La Cassazione fornisce una nuova arma in favore dei contribuenti che intendano porre rimedio agli errori e omissioni commessi in tema di dichiarazione dei redditi, compreso l’errore di aver utilizzato un modello diverso da quello approvato dall’Agenzia delle entrate.
La dichiarazione redatta su modello non conforme a quello approvato dall’Agenzia delle entrate, come noto, è considerata omessa e, sostiene la Corte di cassazione, voler modificare ciò che giuridicamente non è mai stato trasmesso all’Amministrazione finanziaria rappresenta un’evidente contraddizione.

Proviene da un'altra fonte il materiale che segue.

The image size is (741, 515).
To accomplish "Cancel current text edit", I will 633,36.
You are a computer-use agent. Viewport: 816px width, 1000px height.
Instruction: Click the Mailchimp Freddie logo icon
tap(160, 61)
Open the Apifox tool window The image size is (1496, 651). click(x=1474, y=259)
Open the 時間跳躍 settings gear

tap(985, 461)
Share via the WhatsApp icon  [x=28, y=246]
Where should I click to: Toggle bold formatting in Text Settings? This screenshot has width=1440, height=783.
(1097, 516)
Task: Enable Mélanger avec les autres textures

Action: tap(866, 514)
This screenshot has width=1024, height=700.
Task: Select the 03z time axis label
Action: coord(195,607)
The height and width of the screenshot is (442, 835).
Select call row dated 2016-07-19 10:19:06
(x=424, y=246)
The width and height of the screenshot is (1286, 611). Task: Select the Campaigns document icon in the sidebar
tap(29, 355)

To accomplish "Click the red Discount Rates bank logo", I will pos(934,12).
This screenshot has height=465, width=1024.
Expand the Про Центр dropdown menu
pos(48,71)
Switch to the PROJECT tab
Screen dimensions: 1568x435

La legittimità della pretesa tributaria, continua la Suprema corte, deve tuttavia sempre tenere conto del principio della capacità contributiva.
È questo, in sintesi, il principio che emerge dall’ordinanza n. 16244/2018 della Corte di cassazione.
La vicenda
Il contribuente aveva dichiarato i propri redditi ma, nel farlo, aveva erroneamente utilizzato il modello dell’anno precedente. Quattro anni dopo, tuttavia aveva trasmesso la dichiarazione utilizzando il modello corretto. L’Agenzia delle entrate aveva quindi disconosciuto la perdita maturata nel periodo d’imposta oggetto di contestazione e il relativo riporto della perdita nel periodo d’imposta successivo. In altri termini, le Entrate avendo considerato inefficace la prima dichiarazione, avevano emesso una cartella di pagamento.
L’ordinanza in merito alla dichiarazione omessa
Sotto il profilo giuridico, l’opposizione alla cartella delle Entrate ha fornito al contribuente i requisiti necessari a regolarizzare la propria posizione nei confronti del fisco. I giudici della Suprema corte, riprendendo la decisione della stessa Cassazione a sezioni Unite n. 13378/2016, hanno affermato che il contribuente, nel ricorrere contro la cartella di pagamento, può contestare nel merito la pretesa erariale sia in relazione a errori/omissioni presenti nella dichiarazione regolarmente inviata all’Amministrazione finanziaria, sia anche nel caso di omessa presentazione della dichiarazione originaria.
In ottemperanza al disposto dell’articolo 53 della Costituzione, quindi, per i giudici il contribuente deve avere sempre la possibilità, di “rimediare” a ogni errore/omissione, compreso quello di non aver trasmesso i propri redditi su modello approvato dall’Agenzia delle entrate.
Va precisato, però che la decisione dei giudici tiene conto della sostanziale correttezza dei relativi versamenti fiscali effettuati dal ricorrente. Rimane da comprendere se nei futuri pronunciamenti della Corte, il principio costituzionale della capacità contributiva sarà utilizzato per correggere errori/omissioni anche quando non si ravvisi un’analoga buona fede del contribuente.